Malware Development Intern

I had the opportunity to work directly with Cobalt Strike, which gave me exposure to how command and control frameworks operate. Seeing how operators interact with beacons and post exploitation workflows helped me think about offensive operations. This experience directly improved my abilities.

I really enjoyed learning the thought process behind malware development. I got to see the full waterfall from developer to operator. What developers need to communicate, how issues are tracked, and how changes are pushed so operators can use tools effectively. I also saw that many of the developers were either prior operators or experienced software engineers from large companies like Microsoft.

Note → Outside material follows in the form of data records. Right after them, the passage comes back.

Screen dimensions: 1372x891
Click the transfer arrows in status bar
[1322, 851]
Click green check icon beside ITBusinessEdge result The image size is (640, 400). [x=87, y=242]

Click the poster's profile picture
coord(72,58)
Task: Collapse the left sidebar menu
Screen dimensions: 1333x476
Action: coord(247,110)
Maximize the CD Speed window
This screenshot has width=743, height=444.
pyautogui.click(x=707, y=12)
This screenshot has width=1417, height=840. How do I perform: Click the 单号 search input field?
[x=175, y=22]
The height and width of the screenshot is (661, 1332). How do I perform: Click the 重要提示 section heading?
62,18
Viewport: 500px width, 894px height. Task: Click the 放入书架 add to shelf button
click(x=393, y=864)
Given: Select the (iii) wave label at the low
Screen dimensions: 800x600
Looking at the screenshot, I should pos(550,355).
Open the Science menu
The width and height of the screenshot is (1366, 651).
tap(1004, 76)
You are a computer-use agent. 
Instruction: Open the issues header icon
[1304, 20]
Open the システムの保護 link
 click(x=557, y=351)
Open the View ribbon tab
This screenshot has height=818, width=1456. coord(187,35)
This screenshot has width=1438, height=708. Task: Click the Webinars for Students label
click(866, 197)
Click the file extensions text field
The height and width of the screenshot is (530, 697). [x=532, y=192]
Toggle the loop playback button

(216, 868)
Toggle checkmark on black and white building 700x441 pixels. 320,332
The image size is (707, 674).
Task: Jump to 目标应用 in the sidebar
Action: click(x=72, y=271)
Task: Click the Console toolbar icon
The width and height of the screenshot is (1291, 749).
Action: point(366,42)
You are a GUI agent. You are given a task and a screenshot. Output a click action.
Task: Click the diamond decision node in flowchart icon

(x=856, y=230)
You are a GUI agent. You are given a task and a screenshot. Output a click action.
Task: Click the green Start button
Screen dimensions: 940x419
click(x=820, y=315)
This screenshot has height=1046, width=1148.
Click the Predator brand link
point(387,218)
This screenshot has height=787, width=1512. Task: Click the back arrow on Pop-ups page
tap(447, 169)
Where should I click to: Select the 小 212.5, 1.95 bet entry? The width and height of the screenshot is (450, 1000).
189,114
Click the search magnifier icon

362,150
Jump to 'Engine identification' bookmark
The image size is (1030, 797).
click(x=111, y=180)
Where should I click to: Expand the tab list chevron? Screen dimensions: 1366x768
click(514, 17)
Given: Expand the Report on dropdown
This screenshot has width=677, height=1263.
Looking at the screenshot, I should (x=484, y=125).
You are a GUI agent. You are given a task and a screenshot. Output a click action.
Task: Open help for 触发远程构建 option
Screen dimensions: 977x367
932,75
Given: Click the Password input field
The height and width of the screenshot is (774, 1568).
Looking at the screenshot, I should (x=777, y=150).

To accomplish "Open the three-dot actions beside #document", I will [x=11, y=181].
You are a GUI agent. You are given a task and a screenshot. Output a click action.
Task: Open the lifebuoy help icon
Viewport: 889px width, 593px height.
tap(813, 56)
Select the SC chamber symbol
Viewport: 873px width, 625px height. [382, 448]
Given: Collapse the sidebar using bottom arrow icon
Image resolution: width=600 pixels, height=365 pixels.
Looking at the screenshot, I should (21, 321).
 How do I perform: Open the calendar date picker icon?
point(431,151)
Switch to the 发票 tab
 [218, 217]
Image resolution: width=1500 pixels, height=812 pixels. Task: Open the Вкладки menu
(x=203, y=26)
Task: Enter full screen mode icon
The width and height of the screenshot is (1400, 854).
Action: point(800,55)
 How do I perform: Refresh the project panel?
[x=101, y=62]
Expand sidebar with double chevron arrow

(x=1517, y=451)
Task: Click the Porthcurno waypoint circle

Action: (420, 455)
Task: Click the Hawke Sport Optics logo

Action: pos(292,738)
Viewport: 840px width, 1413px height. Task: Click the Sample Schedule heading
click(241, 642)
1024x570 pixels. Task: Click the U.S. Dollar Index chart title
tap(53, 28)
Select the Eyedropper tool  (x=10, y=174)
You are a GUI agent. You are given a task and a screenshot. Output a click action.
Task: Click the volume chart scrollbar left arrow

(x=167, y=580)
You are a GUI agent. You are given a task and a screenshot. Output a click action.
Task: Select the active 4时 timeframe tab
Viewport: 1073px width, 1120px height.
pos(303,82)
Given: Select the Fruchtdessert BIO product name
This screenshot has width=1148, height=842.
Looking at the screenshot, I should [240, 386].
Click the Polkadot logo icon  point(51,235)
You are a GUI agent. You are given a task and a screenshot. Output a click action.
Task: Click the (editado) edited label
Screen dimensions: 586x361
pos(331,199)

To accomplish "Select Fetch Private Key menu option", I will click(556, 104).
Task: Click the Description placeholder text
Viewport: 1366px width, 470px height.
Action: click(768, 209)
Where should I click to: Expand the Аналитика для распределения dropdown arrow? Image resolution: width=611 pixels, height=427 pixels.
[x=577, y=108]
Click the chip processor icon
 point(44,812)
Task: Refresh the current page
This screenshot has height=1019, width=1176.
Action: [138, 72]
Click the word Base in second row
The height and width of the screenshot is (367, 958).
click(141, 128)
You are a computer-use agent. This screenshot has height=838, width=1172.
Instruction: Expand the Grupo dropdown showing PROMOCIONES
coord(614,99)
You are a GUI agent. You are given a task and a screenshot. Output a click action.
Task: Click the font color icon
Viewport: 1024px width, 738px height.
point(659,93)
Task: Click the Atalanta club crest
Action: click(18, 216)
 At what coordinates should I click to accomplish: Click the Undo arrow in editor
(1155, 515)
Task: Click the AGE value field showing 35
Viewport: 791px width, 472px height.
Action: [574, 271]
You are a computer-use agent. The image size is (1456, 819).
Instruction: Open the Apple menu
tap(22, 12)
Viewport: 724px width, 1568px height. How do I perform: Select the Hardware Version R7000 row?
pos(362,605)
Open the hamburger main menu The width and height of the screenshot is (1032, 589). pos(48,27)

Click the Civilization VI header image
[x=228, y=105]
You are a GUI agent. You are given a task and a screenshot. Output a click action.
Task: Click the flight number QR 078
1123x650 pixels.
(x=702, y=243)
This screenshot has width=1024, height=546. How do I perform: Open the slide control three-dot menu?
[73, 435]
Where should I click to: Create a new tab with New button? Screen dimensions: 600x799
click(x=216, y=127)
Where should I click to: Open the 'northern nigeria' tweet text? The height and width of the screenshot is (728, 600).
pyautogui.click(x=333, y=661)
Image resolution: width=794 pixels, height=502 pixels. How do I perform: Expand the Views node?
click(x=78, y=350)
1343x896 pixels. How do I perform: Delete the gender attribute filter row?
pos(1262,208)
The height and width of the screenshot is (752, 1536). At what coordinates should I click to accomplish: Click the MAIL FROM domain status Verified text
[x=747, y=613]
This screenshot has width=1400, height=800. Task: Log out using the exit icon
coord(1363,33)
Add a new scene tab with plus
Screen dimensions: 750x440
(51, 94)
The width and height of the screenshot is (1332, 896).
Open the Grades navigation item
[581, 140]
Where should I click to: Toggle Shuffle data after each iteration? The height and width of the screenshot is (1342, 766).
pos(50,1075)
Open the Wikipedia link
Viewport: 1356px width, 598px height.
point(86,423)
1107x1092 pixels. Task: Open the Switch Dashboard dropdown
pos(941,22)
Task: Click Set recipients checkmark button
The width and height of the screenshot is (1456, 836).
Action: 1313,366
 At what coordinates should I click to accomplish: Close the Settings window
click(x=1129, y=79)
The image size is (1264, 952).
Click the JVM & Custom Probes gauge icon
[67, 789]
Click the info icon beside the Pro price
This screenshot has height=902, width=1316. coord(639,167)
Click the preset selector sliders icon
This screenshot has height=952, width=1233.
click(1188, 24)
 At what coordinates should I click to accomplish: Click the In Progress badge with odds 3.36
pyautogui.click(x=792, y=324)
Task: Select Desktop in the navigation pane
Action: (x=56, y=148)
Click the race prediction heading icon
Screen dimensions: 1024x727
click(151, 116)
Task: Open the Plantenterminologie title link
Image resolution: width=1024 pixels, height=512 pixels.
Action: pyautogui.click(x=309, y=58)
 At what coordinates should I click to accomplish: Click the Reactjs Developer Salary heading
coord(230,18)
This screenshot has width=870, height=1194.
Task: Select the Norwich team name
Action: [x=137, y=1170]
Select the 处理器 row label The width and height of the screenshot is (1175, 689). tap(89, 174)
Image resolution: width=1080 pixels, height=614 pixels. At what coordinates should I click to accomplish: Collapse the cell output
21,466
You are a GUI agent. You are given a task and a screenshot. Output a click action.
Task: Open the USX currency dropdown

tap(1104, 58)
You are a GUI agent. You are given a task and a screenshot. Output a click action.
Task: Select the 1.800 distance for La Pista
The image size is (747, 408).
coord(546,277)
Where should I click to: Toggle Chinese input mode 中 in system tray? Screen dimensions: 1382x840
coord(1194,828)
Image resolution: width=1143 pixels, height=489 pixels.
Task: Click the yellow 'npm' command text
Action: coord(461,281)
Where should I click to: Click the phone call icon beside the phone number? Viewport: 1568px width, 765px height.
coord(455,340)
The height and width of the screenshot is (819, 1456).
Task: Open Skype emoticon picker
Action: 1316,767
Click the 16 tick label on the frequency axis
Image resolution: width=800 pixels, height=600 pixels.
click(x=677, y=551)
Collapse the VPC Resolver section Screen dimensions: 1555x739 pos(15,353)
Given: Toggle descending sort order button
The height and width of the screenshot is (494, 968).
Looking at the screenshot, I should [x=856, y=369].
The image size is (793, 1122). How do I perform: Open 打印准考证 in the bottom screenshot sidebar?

I spent time writing C code and strengthening my understanding of data structures and algorithms. Working at this level forced me to think carefully about memory, execution flow, and performance. Writing lower level code made it easier to reason about what software is actually doing at runtime instead of treating it like a black box.

I also learned how teams work in an agile development environment. I participated in daily stand ups, planning work, breaking tasks into small pieces, and iterating based on feedback. This changed how I view security tooling by treating it as real software that evolves over time instead of one off scripts.

Another major area of growth was static scanning and secure code review. I learned how to review code with my mindset and how static analysis works by building scanning workflows inside Docker. Creating and running SAST helped me to better understand the workflow of a development shop.

Finally, I worked on reverse engineering a FOSS tool to determine whether it showed beaconing behavior. Using FlareVM, I combined static and dynamic analysis to inspect execution behavior, network traffic, and indicators. This reinforced how offensive and defensive skills connect and why strong analysis skills matter on both sides.